Exercise brief – This exercise calls for the line with "How do I perform: Click Cyprus", the line with "Given: Click the Home icon in toolbar", and all lines between them in the material below, output exactly and with no other lines.

Exercise input –
=== Section Start ===

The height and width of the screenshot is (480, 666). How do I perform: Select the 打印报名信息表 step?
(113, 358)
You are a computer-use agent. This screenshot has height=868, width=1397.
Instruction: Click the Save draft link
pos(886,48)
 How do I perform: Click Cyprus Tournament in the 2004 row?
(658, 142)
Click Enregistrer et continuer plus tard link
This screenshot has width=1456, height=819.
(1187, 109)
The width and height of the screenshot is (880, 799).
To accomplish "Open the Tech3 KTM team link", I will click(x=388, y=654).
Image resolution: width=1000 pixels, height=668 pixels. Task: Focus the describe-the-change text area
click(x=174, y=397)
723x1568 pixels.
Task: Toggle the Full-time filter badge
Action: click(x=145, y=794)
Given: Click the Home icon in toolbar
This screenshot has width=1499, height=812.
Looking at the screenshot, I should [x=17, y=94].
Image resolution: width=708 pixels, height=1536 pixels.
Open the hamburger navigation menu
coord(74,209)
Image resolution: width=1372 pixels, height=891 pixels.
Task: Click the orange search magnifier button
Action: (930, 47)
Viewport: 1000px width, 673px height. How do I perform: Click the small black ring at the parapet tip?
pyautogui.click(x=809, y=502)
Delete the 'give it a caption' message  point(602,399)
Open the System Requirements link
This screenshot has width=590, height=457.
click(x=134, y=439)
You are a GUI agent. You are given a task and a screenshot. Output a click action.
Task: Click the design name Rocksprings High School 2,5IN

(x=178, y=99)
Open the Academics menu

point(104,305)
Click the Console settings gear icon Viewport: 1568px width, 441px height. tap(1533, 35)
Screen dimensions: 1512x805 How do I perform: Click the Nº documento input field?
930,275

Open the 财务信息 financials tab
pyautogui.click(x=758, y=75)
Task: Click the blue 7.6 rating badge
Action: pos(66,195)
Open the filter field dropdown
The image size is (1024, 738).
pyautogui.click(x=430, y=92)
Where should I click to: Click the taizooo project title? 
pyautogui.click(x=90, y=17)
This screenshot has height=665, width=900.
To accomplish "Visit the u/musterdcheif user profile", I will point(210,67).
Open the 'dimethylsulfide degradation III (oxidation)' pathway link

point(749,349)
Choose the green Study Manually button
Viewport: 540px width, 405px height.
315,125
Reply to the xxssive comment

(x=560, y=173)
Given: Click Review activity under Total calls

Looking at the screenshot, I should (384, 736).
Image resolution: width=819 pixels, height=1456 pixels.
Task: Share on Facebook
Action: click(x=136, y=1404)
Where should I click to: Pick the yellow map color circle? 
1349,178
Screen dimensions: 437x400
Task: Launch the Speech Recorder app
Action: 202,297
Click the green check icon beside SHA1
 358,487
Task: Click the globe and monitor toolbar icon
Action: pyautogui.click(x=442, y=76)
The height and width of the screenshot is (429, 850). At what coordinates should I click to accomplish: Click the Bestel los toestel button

=== Section End ===

Exercise result –
 How do I perform: Click Cyprus Tournament in the 2004 row?
(658, 142)
Click Enregistrer et continuer plus tard link
This screenshot has width=1456, height=819.
(1187, 109)
The width and height of the screenshot is (880, 799).
To accomplish "Open the Tech3 KTM team link", I will click(x=388, y=654).
Image resolution: width=1000 pixels, height=668 pixels. Task: Focus the describe-the-change text area
click(x=174, y=397)
723x1568 pixels.
Task: Toggle the Full-time filter badge
Action: click(x=145, y=794)
Given: Click the Home icon in toolbar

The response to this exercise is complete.